Gdy miałem 10 lat  ojciec zawsze pilnował żebym szykował się do snu przed 22.
Czy teraz też by się o mnie martwił?
Z pewnością.
Kochał nas ponad życie.
Teraz ja jestem czymś w rodzaju ojca dla Faith.
Życie jest niesprawiedliwe.
Tyle wycierpiała, a nie traci pogody ducha. Może to dlatego, że jest młodsza i inaczej to postrzega?
A może dlatego, że nie pamięta rodziców tak dobrze jak ja?
Może po prostu jest silniejsza, nauczyła się z tym żyć?
3:02
Zbliżają się Dożynki, już połowa maja.
Czy ja się przypadkiem nie umówiłem z Instruktorem Drugiego Dystryktu? - odszukuję w pamięci taką informację. Tak. 18 maja.
Może Carmen będzie.
Chodziłem codziennie do lasu, nie spotkałem jej.

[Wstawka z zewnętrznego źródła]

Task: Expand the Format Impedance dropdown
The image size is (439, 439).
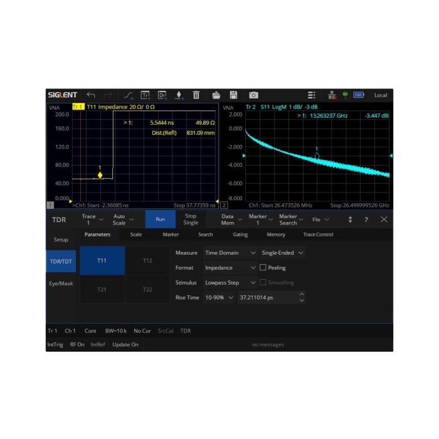Action: click(x=230, y=268)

Ile minęło? Prawie trzy tygodnie.

Wyciągam z koszyka pierwsze lepsze jabłko i gryzę je. Raczej żeby się czymś zająć, niż z głodu. Odwiedzić ją?
Nie.
Wypluwam pestkę na stół.
Bany się obudził i stoi tuż koło moich nóg. Rzucam mu od niechcenia psiego chrupka, których garść leży na stole.
Fuj, czemu tu jest tak brudno?
Bo nikt nie pilnuje żeby było czysto.
Wymalowałem kiedyś dywan żółtą i pomarańczową farbą, mama od razu zaczęła go prać, a potem drażniło ją patrzenie na pozostałości więc kupiła nowy.
Jedno z tych jaśniejszych wspomnień.
3:34, jak ten czas się śpieszy. Ciekawe co się stało Carmen wtedy w tym domu, gdy mi to wypomniała.
Słyszę dreptanie, Bany poszedł spać do pudła które mu dałem do przedpokoju. Jest mi ciepło, ale mam lodowate dłonie. Przesuwam palcami po przegubie prawej ręki. Chłód sprawia, że dreszcz ogarnia całe moje ciało.
Sąsiad włączył światło w swoim domu. Ponownie zerkam na zegar.
4:15.
Siedzę w otępieniu całą noc. On idzie na 5 rano do pracy. Kręcę głową i wchodzę do łazienki. Myję się, wycieram i idę do pokoju ubrać.
Mam nadzieje, że Faith nie strzeli do głowy biegać teraz po domu i oglądać jak goły przemykam się do sypialni.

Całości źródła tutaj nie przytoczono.